Studio album by Hossein Dehlavi, Houshang Ostovar, Aminollah Hossein, Ali Rahbari, Mohammad Taghi Masoudieh, Ahmad Pejman
- Released: 1980
- Genre: Persian Symphonic Music
- Length: 2 Hours
- Label: Colosseum / Nuremberg Symphony Orchestra
- Producers: Ministry of Culture and Art

= Symphonische Dichtungen aus Persien =

1980 studio music album

Symphonische Dichtungen aus Persien (Symphonic Poems from Persia) is a series of 3 gramophone records recorded with Nuremberg Symphony Orchestra in 1980 conducted by Ali Rahbari.
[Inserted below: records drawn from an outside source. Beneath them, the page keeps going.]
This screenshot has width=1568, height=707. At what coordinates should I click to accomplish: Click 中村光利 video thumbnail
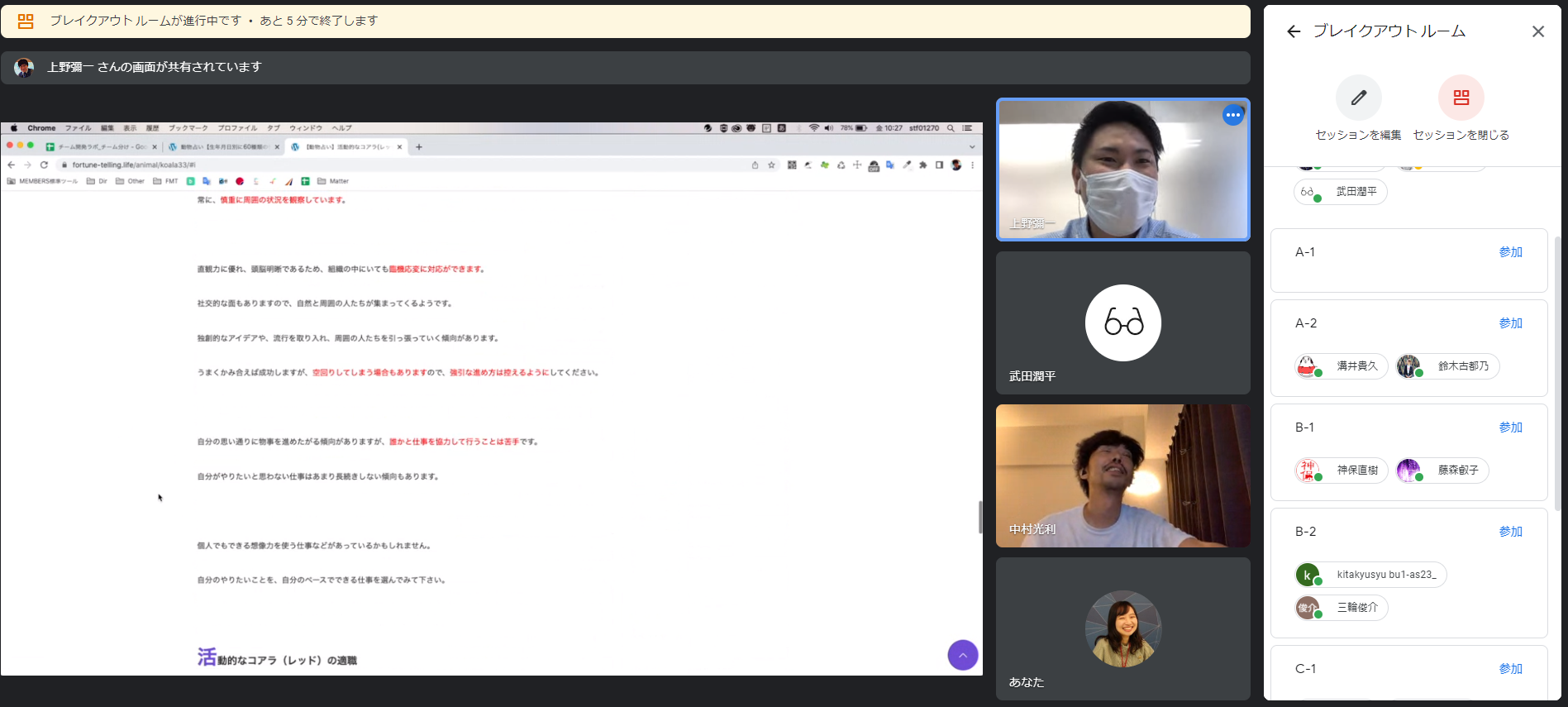1122,475
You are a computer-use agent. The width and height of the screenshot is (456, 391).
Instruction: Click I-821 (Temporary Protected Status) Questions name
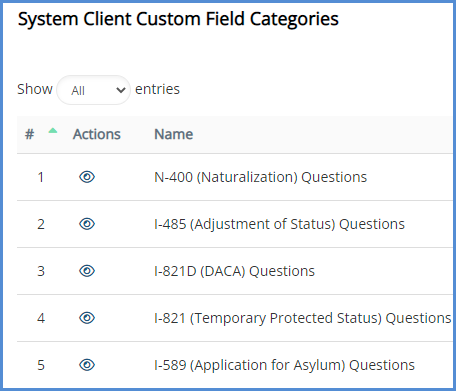303,318
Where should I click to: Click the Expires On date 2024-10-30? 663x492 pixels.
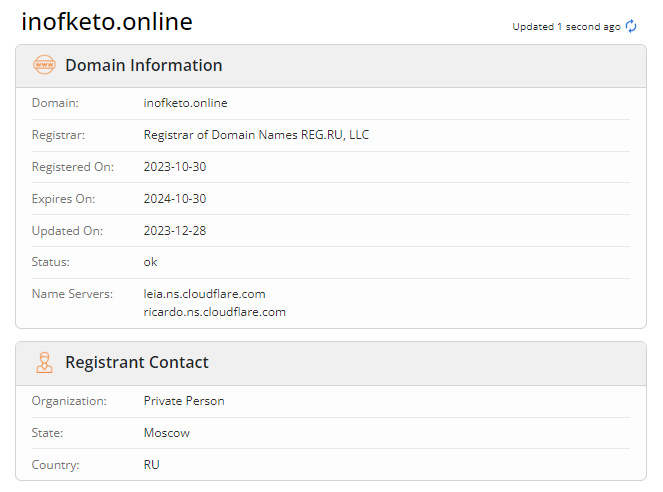[175, 199]
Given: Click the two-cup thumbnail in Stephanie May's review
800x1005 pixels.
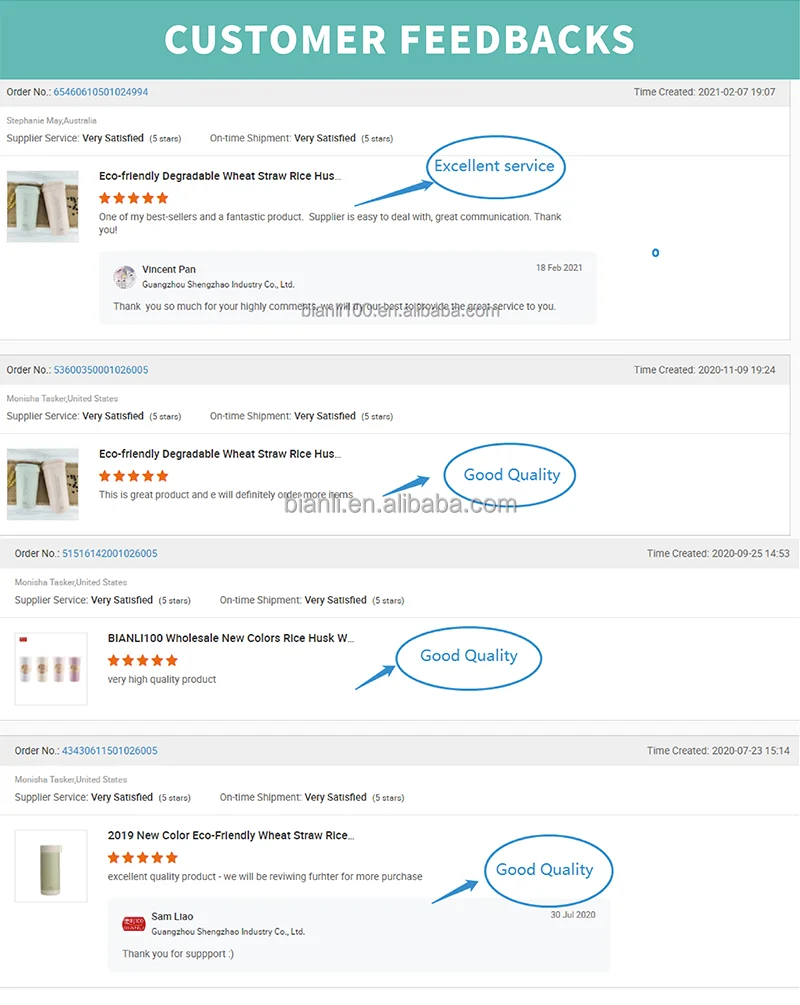Looking at the screenshot, I should click(43, 206).
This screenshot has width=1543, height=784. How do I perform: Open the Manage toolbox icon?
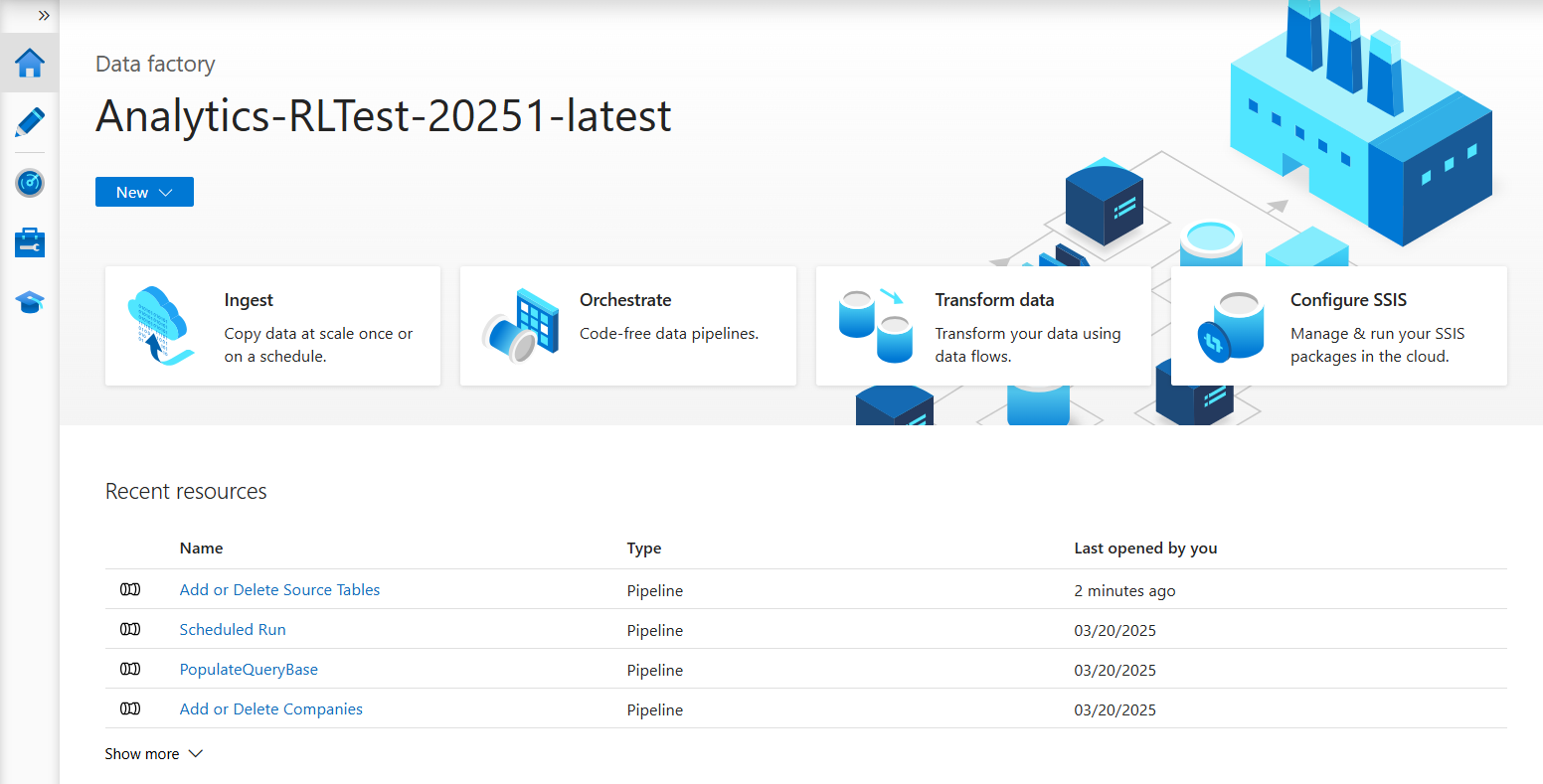(30, 242)
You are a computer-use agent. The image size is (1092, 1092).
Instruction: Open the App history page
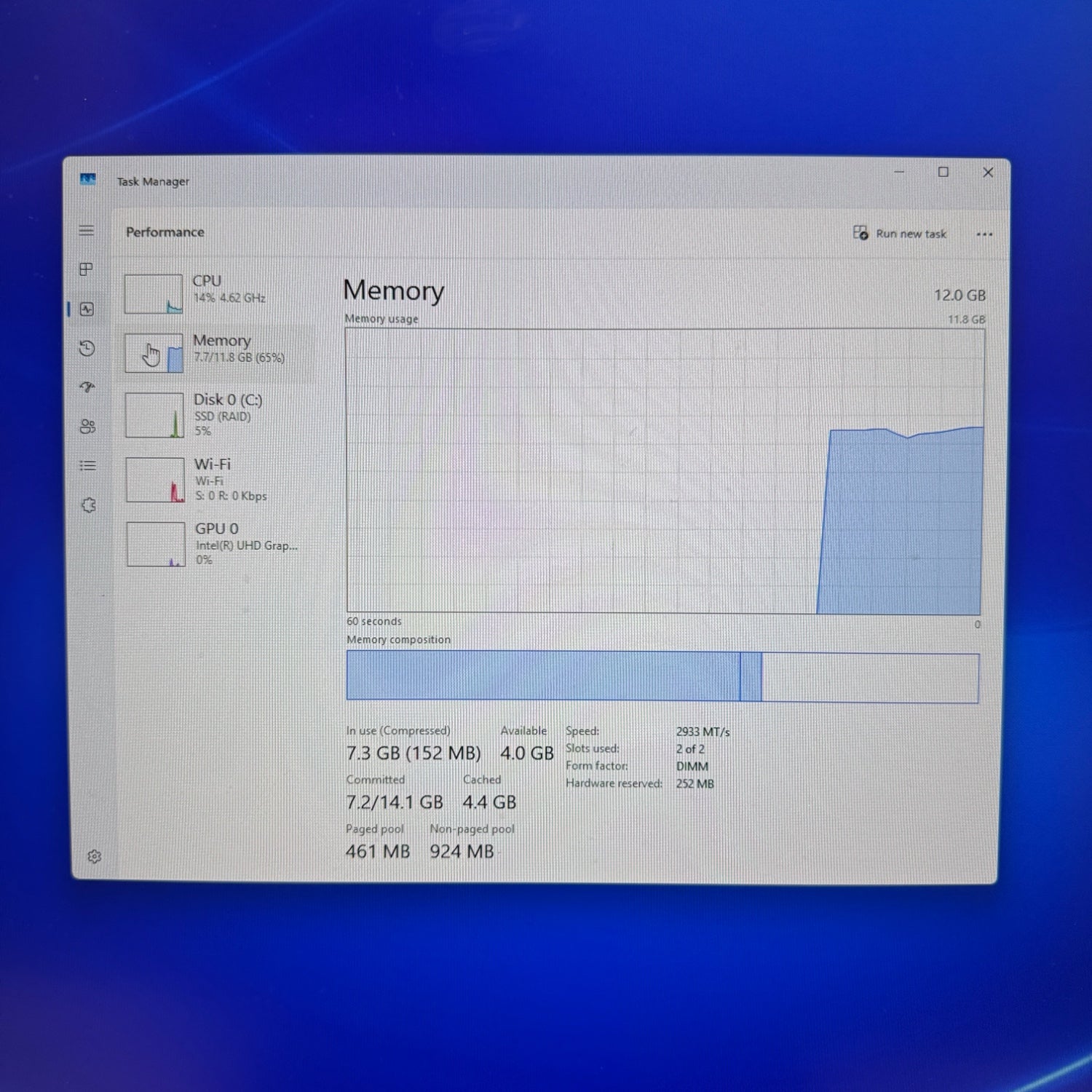click(x=87, y=349)
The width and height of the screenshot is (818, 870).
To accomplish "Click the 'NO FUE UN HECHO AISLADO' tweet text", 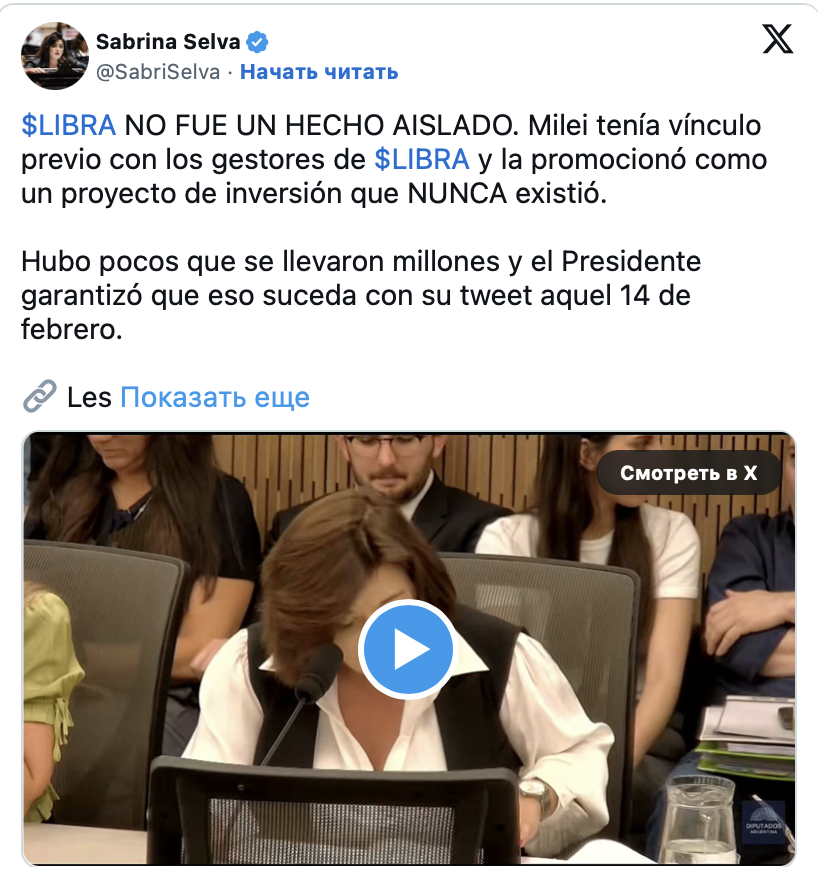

Including works of the Persian (Iranian) contemporary composers:

- Hossein Dehlavi – Suite of Bijan & Manijeh (Based on National Epic of Persia Ferdowsi's 'Shahnameh')
- Aminollah Hossein – Shahrzad
- Mohammad Taghi Massoudieh – Movement Symphonic
- Houshang Ostovar – Iranian Suite
- Ahmad Pejman – Dance, Rhapsodie, Ballete
- Ali Rahbari – Persian Mystic on G

The records were released as a compact disc by Colosseum Company in Germany in 2005.